Officials are still investigating the cause of the accident. Haener said neither the crane operator nor any members of the Inland team were injured.
“Based on accounts of Inland Crane operators, construction workers on site and the steel erecting contractor, we believe that no action by Inland Crane operators or the crane itself were cause for the structural failure of the hangar,” Haener said. Haener said the company was “shocked and deeply saddened by the tragic incident.”
General contractor has a history of safety violations
Big D Builders is listed as the hangar project’s general contractor in approved building permits on file with the city. The Meridian firm has been registered as a company in Idaho since at least 1996, filings with the Idaho secretary of state showed.

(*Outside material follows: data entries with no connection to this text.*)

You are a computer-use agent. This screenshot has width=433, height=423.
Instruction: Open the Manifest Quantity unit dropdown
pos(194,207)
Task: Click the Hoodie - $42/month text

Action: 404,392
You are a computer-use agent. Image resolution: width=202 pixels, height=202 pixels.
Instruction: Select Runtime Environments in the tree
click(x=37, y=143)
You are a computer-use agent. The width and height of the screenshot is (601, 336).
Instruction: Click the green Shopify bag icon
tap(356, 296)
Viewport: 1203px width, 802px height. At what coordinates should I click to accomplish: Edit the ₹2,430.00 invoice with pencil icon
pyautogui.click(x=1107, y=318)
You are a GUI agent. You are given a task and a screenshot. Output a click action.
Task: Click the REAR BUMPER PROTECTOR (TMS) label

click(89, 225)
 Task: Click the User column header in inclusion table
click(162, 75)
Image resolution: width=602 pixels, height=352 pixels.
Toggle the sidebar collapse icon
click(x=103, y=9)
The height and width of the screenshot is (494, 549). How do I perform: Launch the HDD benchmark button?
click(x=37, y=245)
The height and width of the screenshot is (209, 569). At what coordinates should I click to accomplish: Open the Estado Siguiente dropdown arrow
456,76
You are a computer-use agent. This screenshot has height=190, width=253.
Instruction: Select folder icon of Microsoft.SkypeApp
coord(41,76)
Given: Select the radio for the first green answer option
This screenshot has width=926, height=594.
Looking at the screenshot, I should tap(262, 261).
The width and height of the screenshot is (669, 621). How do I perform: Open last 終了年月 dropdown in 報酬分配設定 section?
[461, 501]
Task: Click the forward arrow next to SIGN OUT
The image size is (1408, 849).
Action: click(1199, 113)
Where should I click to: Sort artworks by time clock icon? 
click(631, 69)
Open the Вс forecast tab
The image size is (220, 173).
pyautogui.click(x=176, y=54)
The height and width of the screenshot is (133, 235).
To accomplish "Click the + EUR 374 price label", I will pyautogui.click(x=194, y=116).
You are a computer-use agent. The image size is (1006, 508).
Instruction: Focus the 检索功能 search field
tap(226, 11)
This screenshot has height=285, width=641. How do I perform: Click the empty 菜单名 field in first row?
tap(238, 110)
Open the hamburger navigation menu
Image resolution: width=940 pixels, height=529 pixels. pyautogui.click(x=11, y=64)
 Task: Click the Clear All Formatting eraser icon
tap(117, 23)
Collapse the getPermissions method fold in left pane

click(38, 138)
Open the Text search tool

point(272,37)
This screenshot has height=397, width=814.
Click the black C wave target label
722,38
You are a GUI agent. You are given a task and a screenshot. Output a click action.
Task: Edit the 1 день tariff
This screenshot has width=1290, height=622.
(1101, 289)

Since 2010, Big D has had more than a dozen safety violations, most of which were categorized as “serious,” on other projects throughout the Treasure Valley, according to OSHA enforcement records. The two most recent cases, in 2022 and 2023, each related to a lack of proper safety measures in place to protect workers against falls from as high as about 2½ stories.
Both projects — one in Meridian, the other in Nampa — involved insufficient worker-fall protections during “steel erection activity,” the violation records showed.
Each case was resolved. The 2022 violation, investigated after a complaint was filed, led to a negotiated $4,315 settlement. The 2023 case, which resulted from a referral, led to a $21,875 fine. The OSHA record does not indicate whether that was paid or if the company met a deadline for abatement.
Big D faced three prior serious fall-protection violations after an OSHA inspection of a construction project in Boise in 2017, the records showed. The company reached a $1,540 settlement, and the case was closed.
Ferd Smith, a project manager and estimator with Big D since 2015, according to the company website, declined to comment Thursday when reached by the Statesman on his cellphone. Company owner Dennis Durrant was unavailable, he said.
Durrant, who lists himself as owner of Big D since 1991, has maintained a contractor registration in Idaho for the company since 2005, according to records of the Idaho Division of Occupational and Professional Licensing. He has no past disciplinary actions against his registration, which is current and doesn’t expire until September.
Big D also operates in Washington, Arizona, Nevada and Oregon, according to the company’s website. There is no record of any safety violations for the company in those states, OSHA records showed.
Boise’s building division had “no concerns or issues” with the hangar during recent inspections, according to a news release from the fire department.